→ **Your assignment**: Your answer must be the exact lines from the one holding "Instruction: Click the" through the last line of the records below, with no pictures.

[Available data — start]

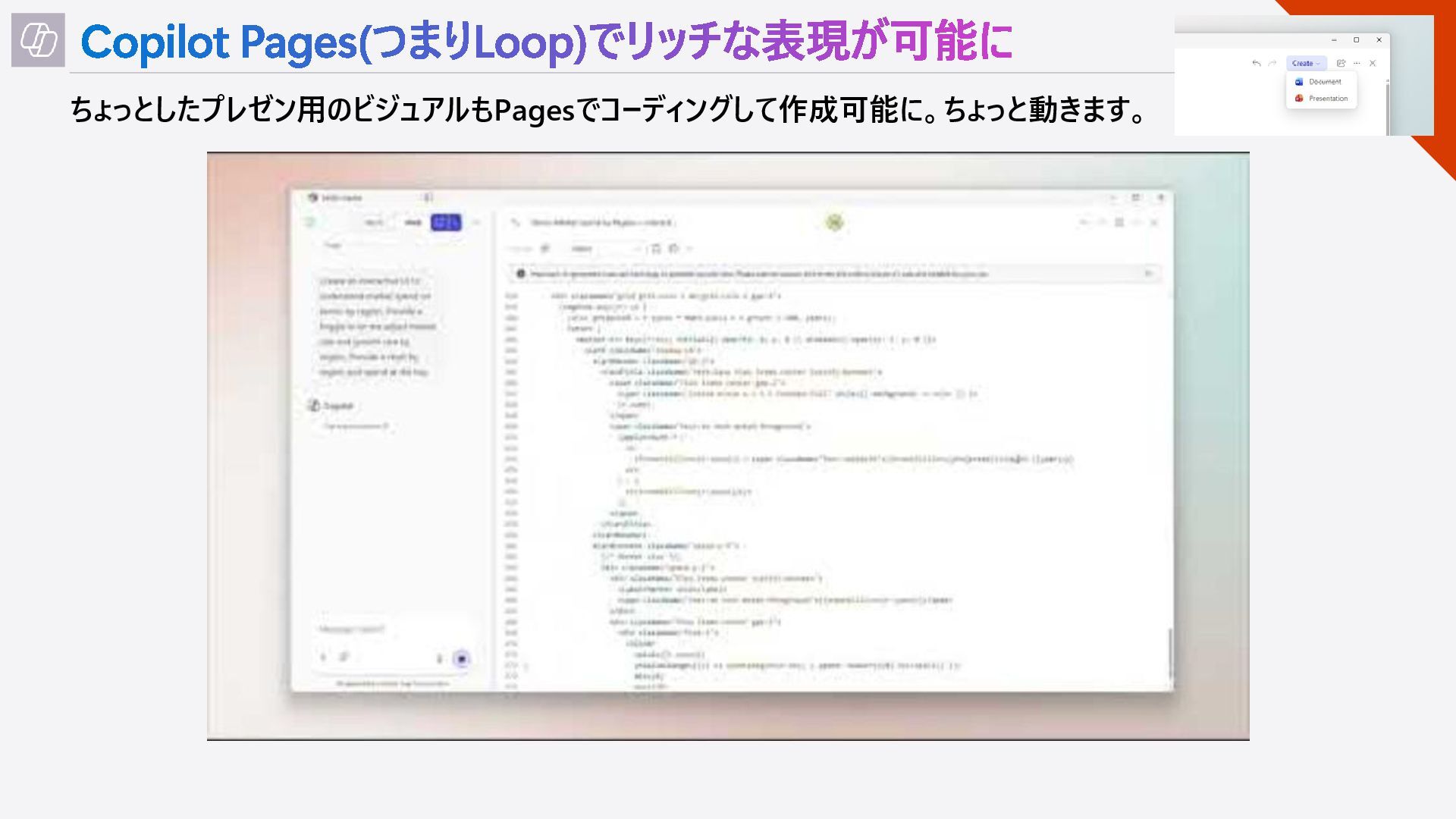Open the three-dots more options menu

tap(1357, 64)
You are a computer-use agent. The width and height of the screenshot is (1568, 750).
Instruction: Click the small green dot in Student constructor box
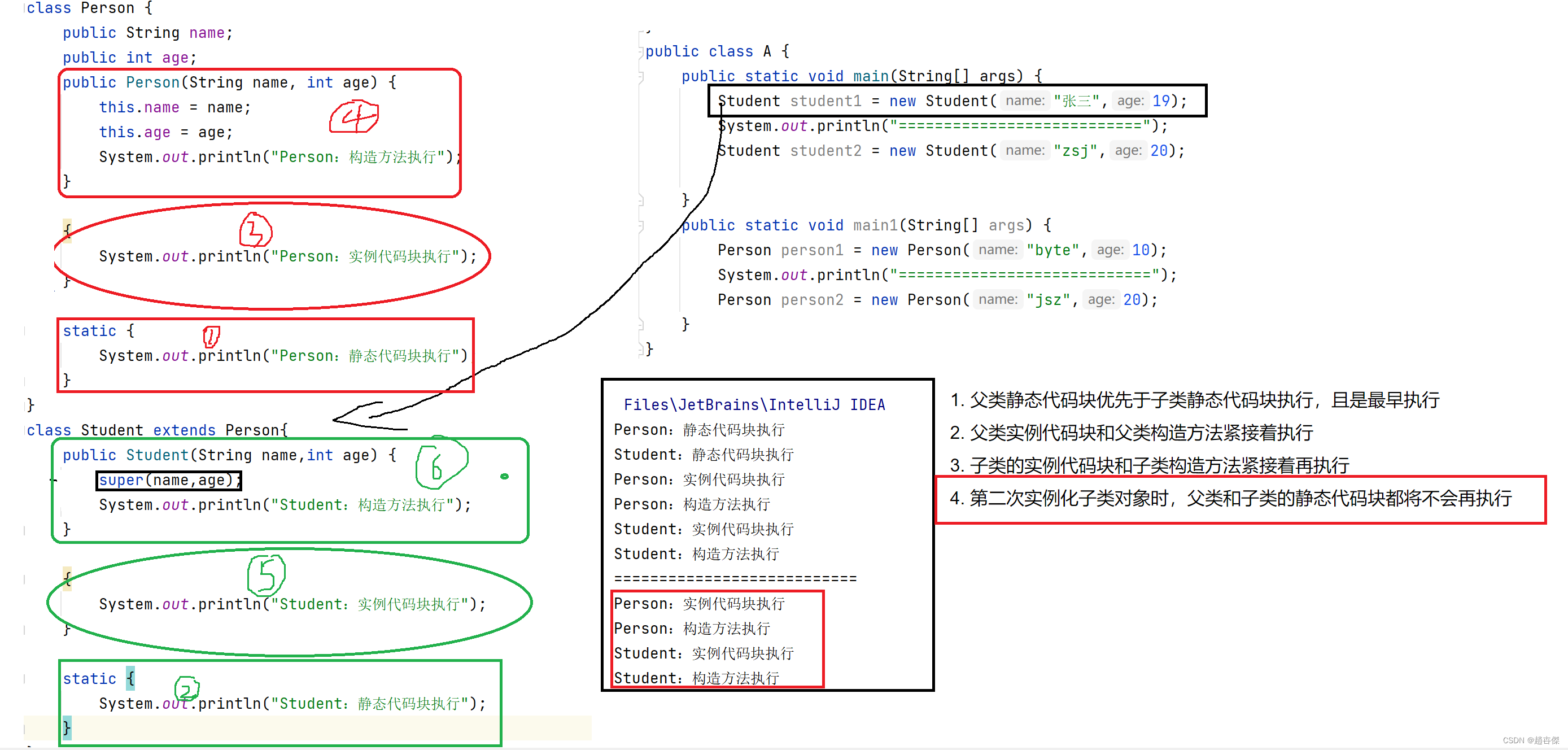504,476
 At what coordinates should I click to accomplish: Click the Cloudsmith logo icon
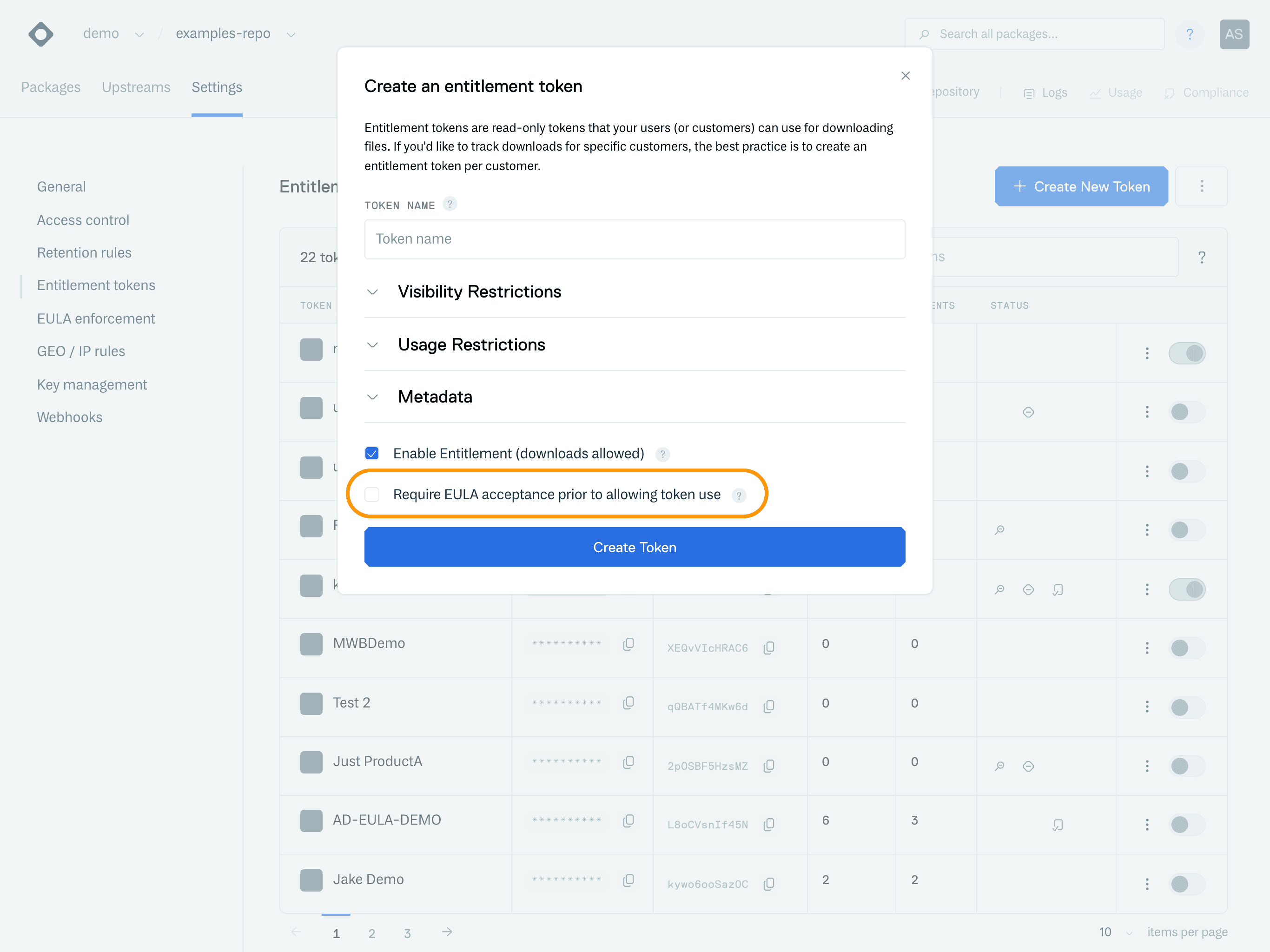(x=41, y=34)
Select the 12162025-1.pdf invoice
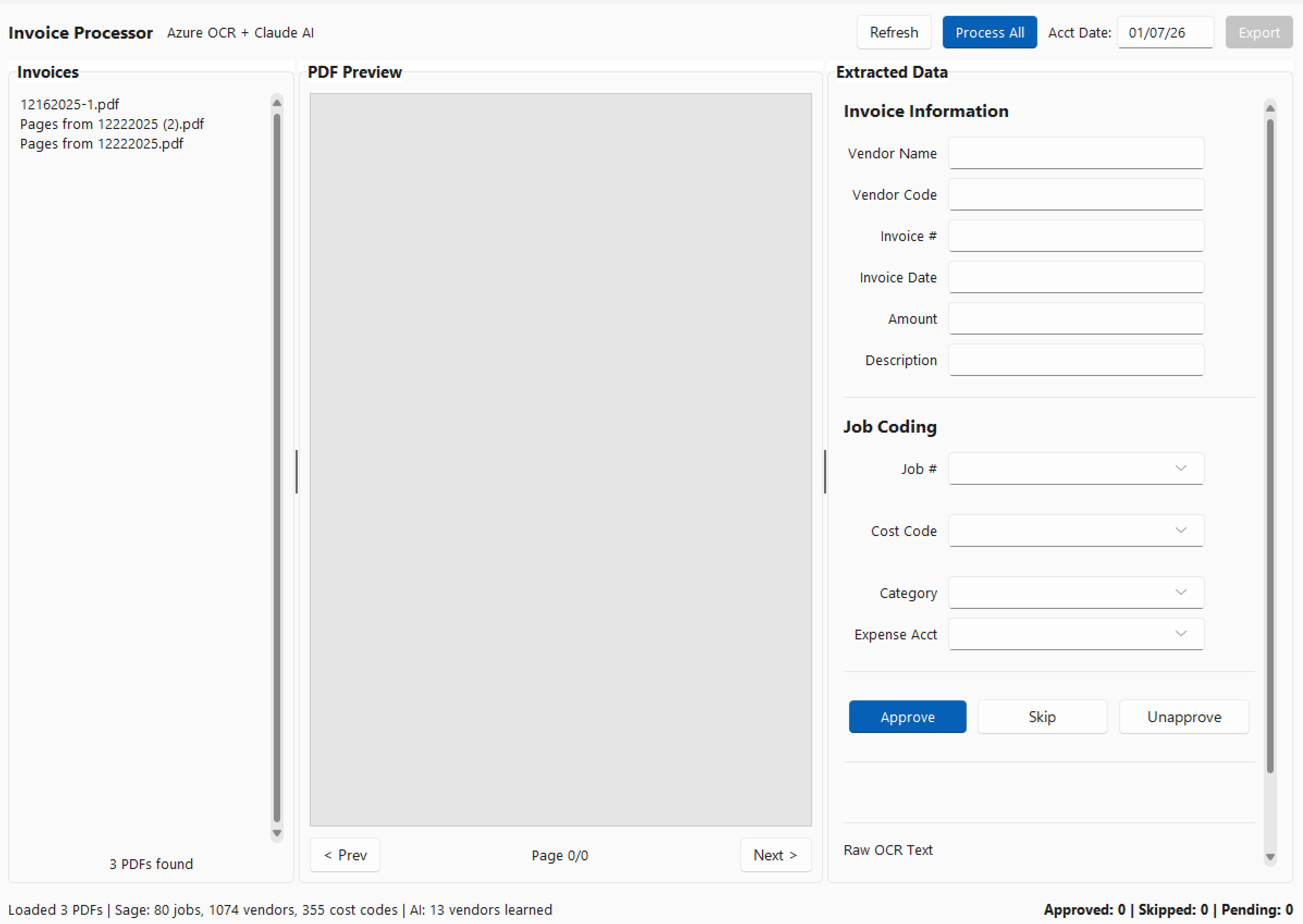The width and height of the screenshot is (1303, 924). pos(70,103)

[Available data — finish]

→ **Answer for this exercise**:
Instruction: Click the small green dot in Student constructor box
504,476
 At what coordinates should I click to accomplish: Click the Cloudsmith logo icon
(x=41, y=34)
Select the 12162025-1.pdf invoice
The width and height of the screenshot is (1303, 924). pos(70,103)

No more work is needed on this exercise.